The thing is social media. They posit, rightly, that being able to communicate with millions near instantly is different from being able to grunt at the 15 others you’ve gone mammoth hunting with. Therefore this ability to communicate with millions near instantly must be studied. Well, OK.
We could and probably should answer with Chesterton’s Fence. Why is it that being able to communicate with millions near instantly over social media so popular? Because to the human bits of our brains this is in fact very like being able to grunt at the 15 we’re mammoth hunting with. It appeals to humans because it’s very like what makes humans human.
But then comes the big switch:
The emergent functional consequences are unknown. We lack the scientific framework we would need to answer even the most basic questions that technology companies and their regulators face.
OK, so we’re all clueless.
In response, regulators and the public have doubled down on calls for reforming our social media ecosystem, with demands ranging from increased transparency and user controls to legal liability and public ownership. The basic debate is an ancient one: Are large-scale behavioral processes self-sustaining and self-correcting, or do they require active management and guidance to promote sustainable and equitable wellbeing (2, 19)? Historically, these questions have been addressed in philosophical or normative terms. Here, we build on our understanding of disturbed complex systems to argue that human social dynamics cannot be expected to yield solutions to global issues or to promote human wellbeing without evidence-based policy and ethical stewardship.
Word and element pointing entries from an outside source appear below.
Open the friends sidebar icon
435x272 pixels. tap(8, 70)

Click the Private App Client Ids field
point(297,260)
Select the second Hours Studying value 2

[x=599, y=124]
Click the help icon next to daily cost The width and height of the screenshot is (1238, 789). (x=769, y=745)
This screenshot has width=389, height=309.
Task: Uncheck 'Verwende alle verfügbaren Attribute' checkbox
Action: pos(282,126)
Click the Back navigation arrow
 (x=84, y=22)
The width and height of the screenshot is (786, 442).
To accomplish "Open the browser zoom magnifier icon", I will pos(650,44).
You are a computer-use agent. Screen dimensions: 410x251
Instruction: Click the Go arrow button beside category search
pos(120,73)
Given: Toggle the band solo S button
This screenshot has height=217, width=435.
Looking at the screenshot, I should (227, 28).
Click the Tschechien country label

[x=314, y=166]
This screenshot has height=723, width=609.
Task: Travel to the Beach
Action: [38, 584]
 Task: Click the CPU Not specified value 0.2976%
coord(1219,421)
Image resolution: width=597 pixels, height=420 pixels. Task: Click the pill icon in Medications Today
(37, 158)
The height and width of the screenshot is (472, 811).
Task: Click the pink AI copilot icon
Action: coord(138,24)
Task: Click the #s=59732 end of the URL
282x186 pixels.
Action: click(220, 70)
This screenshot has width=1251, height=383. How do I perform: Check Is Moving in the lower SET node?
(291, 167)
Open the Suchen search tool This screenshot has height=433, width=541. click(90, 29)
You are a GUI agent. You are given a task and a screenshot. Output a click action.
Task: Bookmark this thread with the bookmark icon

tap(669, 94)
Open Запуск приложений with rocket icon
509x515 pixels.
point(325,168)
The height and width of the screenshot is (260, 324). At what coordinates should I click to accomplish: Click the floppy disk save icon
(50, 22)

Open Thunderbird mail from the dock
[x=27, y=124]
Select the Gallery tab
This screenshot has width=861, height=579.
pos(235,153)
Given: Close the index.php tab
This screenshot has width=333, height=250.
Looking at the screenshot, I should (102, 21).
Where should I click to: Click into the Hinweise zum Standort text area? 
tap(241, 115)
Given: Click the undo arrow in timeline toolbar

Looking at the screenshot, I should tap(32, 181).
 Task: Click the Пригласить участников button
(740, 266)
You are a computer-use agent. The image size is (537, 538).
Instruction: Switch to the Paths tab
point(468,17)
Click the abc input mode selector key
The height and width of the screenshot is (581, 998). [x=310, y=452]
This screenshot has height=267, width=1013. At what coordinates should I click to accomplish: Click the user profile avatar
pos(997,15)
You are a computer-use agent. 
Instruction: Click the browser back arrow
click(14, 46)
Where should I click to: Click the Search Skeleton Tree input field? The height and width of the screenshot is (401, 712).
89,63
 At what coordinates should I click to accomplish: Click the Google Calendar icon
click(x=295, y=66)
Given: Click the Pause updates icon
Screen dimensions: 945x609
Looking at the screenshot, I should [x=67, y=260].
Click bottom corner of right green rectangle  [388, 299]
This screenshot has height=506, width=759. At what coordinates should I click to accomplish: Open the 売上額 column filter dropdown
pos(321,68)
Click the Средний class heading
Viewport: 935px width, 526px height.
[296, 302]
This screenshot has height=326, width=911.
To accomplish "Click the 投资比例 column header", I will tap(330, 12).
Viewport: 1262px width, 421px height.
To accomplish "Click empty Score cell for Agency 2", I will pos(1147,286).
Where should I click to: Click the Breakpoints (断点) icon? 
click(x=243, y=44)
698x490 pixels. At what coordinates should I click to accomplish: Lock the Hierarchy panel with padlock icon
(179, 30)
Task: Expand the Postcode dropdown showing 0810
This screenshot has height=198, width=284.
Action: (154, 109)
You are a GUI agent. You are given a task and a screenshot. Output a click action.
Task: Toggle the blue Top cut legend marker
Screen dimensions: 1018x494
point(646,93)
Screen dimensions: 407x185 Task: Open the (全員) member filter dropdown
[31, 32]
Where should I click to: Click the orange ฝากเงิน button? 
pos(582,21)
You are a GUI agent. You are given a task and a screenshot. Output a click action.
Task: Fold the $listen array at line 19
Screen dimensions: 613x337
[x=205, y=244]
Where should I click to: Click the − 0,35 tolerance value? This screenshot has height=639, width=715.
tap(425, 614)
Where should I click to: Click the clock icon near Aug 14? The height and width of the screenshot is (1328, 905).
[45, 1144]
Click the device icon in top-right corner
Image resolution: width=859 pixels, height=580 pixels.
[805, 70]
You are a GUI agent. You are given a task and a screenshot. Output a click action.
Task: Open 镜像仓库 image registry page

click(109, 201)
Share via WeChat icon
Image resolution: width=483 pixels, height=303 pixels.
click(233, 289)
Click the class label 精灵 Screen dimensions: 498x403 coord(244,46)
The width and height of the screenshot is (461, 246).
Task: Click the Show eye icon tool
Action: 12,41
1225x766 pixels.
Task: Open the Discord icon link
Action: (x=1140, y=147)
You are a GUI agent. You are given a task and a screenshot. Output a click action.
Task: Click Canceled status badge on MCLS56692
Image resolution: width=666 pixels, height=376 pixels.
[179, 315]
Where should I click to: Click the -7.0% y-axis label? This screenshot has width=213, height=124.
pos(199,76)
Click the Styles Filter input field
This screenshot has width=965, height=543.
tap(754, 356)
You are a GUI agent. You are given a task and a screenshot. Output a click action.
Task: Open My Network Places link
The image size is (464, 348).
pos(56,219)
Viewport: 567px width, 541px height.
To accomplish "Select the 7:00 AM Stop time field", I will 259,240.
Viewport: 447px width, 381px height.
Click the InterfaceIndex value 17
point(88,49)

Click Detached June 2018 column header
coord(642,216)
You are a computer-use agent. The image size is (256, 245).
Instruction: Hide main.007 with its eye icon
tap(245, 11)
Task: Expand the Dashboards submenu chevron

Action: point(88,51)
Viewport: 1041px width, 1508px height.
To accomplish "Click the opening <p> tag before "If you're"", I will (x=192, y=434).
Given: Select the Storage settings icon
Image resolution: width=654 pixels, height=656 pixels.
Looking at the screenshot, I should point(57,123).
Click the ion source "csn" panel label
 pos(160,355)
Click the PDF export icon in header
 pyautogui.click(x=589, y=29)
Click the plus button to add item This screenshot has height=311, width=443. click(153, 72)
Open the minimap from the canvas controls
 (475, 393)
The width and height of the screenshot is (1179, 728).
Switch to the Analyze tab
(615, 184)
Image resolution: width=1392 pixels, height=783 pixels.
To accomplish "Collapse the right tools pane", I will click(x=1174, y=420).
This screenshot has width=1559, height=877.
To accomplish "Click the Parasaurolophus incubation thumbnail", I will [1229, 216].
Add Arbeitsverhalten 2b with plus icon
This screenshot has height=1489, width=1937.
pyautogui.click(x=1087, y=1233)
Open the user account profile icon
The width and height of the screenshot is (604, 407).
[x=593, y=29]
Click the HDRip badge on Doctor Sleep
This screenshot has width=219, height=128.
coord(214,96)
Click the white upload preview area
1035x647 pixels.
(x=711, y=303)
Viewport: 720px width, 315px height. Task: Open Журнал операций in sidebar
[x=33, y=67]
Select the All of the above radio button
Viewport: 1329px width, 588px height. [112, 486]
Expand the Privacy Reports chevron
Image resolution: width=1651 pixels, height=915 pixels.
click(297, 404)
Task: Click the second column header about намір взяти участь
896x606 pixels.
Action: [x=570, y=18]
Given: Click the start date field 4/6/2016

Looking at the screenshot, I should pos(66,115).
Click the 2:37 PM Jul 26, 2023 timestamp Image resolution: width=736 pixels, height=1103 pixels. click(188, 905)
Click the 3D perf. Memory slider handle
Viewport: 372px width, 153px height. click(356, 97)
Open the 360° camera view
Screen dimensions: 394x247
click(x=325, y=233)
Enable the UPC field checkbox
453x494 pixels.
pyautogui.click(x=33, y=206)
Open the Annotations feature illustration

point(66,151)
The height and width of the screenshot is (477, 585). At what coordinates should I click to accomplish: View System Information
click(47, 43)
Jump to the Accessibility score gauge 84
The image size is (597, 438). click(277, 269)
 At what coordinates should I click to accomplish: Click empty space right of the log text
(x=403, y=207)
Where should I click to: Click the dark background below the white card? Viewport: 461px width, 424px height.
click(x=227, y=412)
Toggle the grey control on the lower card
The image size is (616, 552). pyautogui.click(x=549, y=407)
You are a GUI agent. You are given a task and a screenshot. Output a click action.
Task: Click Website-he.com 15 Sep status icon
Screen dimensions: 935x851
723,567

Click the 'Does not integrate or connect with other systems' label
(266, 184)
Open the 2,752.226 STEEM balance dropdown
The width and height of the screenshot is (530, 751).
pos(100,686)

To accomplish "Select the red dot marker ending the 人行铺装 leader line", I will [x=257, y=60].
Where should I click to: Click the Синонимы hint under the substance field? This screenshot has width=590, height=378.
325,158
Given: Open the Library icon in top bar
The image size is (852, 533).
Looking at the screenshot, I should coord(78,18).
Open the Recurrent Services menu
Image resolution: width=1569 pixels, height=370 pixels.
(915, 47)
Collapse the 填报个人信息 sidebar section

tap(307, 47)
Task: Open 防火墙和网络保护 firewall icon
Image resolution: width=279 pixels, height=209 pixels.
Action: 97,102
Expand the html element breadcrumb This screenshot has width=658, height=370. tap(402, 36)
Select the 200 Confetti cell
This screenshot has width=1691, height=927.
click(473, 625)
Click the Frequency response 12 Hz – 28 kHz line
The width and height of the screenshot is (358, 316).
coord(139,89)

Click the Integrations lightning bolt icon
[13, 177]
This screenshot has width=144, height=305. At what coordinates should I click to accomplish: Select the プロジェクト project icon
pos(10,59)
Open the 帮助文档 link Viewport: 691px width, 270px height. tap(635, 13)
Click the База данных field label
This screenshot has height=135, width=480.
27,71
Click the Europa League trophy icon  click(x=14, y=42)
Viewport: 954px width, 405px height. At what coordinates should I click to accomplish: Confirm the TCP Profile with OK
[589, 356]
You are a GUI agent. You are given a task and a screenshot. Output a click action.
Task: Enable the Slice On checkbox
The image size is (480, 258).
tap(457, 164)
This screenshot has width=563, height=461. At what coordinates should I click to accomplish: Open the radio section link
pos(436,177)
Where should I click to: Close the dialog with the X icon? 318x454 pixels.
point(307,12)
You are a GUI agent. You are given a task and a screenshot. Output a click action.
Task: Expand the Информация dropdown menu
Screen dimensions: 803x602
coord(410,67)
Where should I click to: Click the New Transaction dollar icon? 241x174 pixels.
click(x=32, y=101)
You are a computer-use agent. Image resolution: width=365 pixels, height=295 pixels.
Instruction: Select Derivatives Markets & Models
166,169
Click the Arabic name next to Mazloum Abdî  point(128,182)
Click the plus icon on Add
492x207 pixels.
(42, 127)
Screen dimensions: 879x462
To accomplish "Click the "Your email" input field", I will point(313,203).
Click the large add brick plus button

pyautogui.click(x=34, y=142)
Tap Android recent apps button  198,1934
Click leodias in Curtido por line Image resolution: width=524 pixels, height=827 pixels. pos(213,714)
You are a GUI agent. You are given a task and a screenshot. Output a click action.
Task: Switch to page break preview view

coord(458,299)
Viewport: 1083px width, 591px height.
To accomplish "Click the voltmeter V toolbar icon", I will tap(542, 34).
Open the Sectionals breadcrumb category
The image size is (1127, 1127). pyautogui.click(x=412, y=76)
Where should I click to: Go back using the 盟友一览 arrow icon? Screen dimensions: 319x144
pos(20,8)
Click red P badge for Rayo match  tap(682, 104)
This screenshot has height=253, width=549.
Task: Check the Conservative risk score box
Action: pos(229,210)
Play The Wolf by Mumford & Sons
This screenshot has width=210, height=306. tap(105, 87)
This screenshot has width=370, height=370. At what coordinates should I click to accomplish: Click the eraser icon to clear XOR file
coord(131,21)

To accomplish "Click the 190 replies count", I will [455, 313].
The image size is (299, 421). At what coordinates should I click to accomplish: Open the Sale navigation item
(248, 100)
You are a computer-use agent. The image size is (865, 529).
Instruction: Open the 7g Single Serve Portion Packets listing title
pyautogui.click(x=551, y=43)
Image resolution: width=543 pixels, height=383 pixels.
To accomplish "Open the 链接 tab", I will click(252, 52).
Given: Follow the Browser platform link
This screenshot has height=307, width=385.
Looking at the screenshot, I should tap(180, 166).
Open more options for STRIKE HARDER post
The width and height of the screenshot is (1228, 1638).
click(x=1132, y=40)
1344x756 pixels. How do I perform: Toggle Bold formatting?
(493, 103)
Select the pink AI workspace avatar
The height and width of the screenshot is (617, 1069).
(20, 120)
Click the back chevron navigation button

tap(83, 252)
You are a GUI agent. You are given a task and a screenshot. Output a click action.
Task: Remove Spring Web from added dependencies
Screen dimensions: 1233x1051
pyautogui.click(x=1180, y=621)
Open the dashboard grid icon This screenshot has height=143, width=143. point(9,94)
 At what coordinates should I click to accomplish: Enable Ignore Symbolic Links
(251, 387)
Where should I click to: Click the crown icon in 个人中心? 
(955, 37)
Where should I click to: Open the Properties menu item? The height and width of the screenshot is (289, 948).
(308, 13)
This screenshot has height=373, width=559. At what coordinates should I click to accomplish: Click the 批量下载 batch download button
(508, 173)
We’re clueless but it is really, no, seriously, important that us scientists be given power over social media so that it can be properly controlled. Even though, did we already say this?, we’re clueless.
And that’s science that is so shut up and agree.
There is no viable hands-off approach. Inaction on the part of scientists and regulators will hand the reins of our collective behavior over to a small number of individuals at for-profit companies. Despite the scientific and ethical challenges, the risks of inaction both in the present and for future generations necessitate stewardship of collective behavior.
Quite so, put the wise people in power, eh? What could go wrong?